Rocha percebeu que a estátua atraía seguidores de diversas religiões, especialmente em 23 de abril, dia de São Jorge, que é feriado no Rio.

"Quando comecei a trabalhar, sugeri fazer a divisão da praça. Para os católicos que não entendem as oferendas acenderem suas velas, e também para o pessoal dos despachos não ser incomodado", disse o guardião.

Ele conta que já foi obrigado a apartar brigas entre os dois grupos. Nessas horas, recorre a duas armas: uma peixeira e uma pequena espada de ferro, atribuída a Ogum. "Nunca usei, claro. É somente para assustar e separar as brigas".

Desavenças à parte, o guardião se sente protegido sob a estátua de São Jorge.

Para entrar e sair de sua "residência", Rocha diz pagar penitência todos os dias. Um buraco de 1,10 metro de altura serve de porta, obrigando-o a se agachar.

No interior do monumento, guarda dois rádios, um colchão, ventilador, fogão e roupas. Cozinha ali mesmo e, se necessário, usa o ventilador para afastar a fumaça.

"Não fico com medo de dormir aqui porque tenho São Jorge sobre minha cabeça. Virei devoto dele também. Com fé, vou conseguir realizar meu sonho, que é ter uma casa onde possa entrar de pé."

Apesar de ter vale-refeição, Rocha não perdeu o costume de pegar cigarros, bebidas e até comidas das oferendas.

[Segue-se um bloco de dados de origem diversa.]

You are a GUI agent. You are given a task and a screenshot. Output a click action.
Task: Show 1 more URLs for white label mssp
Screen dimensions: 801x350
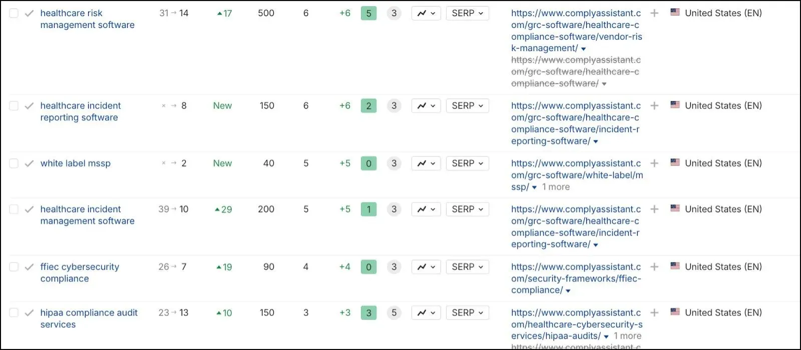[x=556, y=187]
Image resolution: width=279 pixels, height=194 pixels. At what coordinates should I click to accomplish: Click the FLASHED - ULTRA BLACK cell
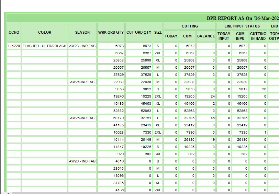tap(45, 46)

"O pessoal que entende de magia diz que morador de rua pode pegar o que está nas oferendas. Eu cozinho aqui às vezes um porco, um pedaço de carne, até umas asinhas de frango que acho nos despachos. Até já passei a entender o que é cada oferenda. Galinha com pescoço cortado não costuma ser coisa boa", ensinou o guardião.